= Crown Matrimonial =

Right under Scots law for a male consort to reign

In Scots law, the Crown Matrimonial was the right of a queen regnant's male consort to reign equally with his wife, as co-sovereign.

== Francis II of France ==
The Crown Matrimonial of Scotland was sought by King Francis II of France, husband of Mary, Queen of Scots, by the Parliament of Scotland and Mary's mother, queen Mary of Guise, who was regent of Scotland. It would make Francis legal co-sovereign of Scotland with Queen Mary, and would also grant Francis the right to keep the Scottish throne if he outlived her. By the terms of the offer, he would be able to pass the Scottish crown to his descendants by a wife other than Mary. The Crown of Scotland was to be sent to France, where it was supposed to be kept at the Abbey of Saint Denis. However, the offer was never realised, as the Hamilton family, who were close to the throne, joined the Protestants and opposed it.

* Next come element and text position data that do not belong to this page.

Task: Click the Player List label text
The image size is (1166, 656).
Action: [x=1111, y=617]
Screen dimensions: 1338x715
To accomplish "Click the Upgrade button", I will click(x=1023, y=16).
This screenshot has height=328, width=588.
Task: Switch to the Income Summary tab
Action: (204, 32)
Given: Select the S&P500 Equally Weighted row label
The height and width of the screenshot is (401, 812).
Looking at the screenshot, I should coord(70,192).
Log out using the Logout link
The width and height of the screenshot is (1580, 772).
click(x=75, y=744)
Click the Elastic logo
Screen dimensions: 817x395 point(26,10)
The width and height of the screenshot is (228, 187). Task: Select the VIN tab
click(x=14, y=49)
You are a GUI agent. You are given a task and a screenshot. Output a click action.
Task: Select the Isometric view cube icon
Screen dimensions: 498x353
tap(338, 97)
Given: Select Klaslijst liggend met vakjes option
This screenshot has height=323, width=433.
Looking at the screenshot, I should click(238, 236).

== Henry Stuart, Lord Darnley ==
Mary's second husband, Henry Stuart, Lord Darnley, also demanded the Crown Matrimonial after their wedding on 29 July 1565. The Protestant peers promised to make him sovereign by the consent of Parliament. They agreed that Henry, as the new sovereign, would pardon all the exiled Protestants and allow them to return to Scotland. However, the plan was never realised.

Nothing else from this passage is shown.